For many geometry problems you need both. This calculator shows the angle between the vectors (derived from the dot product formula) alongside the cross product, so you have the full picture. The Pythagorean theorem calculator is useful for checking vector magnitudes — the magnitude of a 3D vector (ax, ay, az) is √(ax² + ay² + az²), which is the 3D extension of the Pythagorean theorem.

Physical Applications of the Cross Product

The cross product is fundamental in mechanics and electromagnetism:

• Torque — τ = r × F, where r is the position vector from the pivot to the point of force application and F is the force vector. The magnitude is |r| × |F| × sin(θ), and the direction is the axis of rotation (right-hand rule).
• Magnetic force — F = q(v × B), where q is charge, v is velocity, and B is the magnetic field. A positive charge moving perpendicular to a magnetic field experiences maximum force; a charge moving parallel to B experiences no force.
• Angular momentum — L = r × p = r × (m·v). The cross product relates the linear momentum of an orbiting body to its angular momentum vector, which points along the rotation axis.
• Surface normals — in 3D computer graphics, the cross product of two edge vectors of a triangle gives the surface normal needed for lighting calculations.

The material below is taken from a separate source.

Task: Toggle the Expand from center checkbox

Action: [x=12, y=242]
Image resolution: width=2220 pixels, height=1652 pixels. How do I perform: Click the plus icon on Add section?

Geometric Interpretation: Area of a Parallelogram

The magnitude of A × B is equal to the area of the parallelogram with A and B as adjacent sides. Halve that value to get the area of the triangle formed by those two vectors. This makes the cross product valuable in computational geometry for checking whether points are collinear (zero cross product), calculating polygon areas, and determining if a point lies inside a triangle. For rectangular volume problems, the cubic feet calculator extends this idea to three dimensions using length × width × height.

The Right-Hand Rule

The direction of A × B is determined by the right-hand rule: point your right-hand fingers along A, curl them toward B through the smaller angle, and your thumb points in the direction of A × B. This means the cross product is anti-commutative: B × A = −(A × B). The result vector is always perpendicular to the plane containing A and B, which is why it is used to define rotation axes and surface normals in 3D space.

When A and B are parallel (or one is zero), the cross product is the zero vector and the right-hand rule is undefined — there is no unique perpendicular direction. The calculator displays a warning in this case.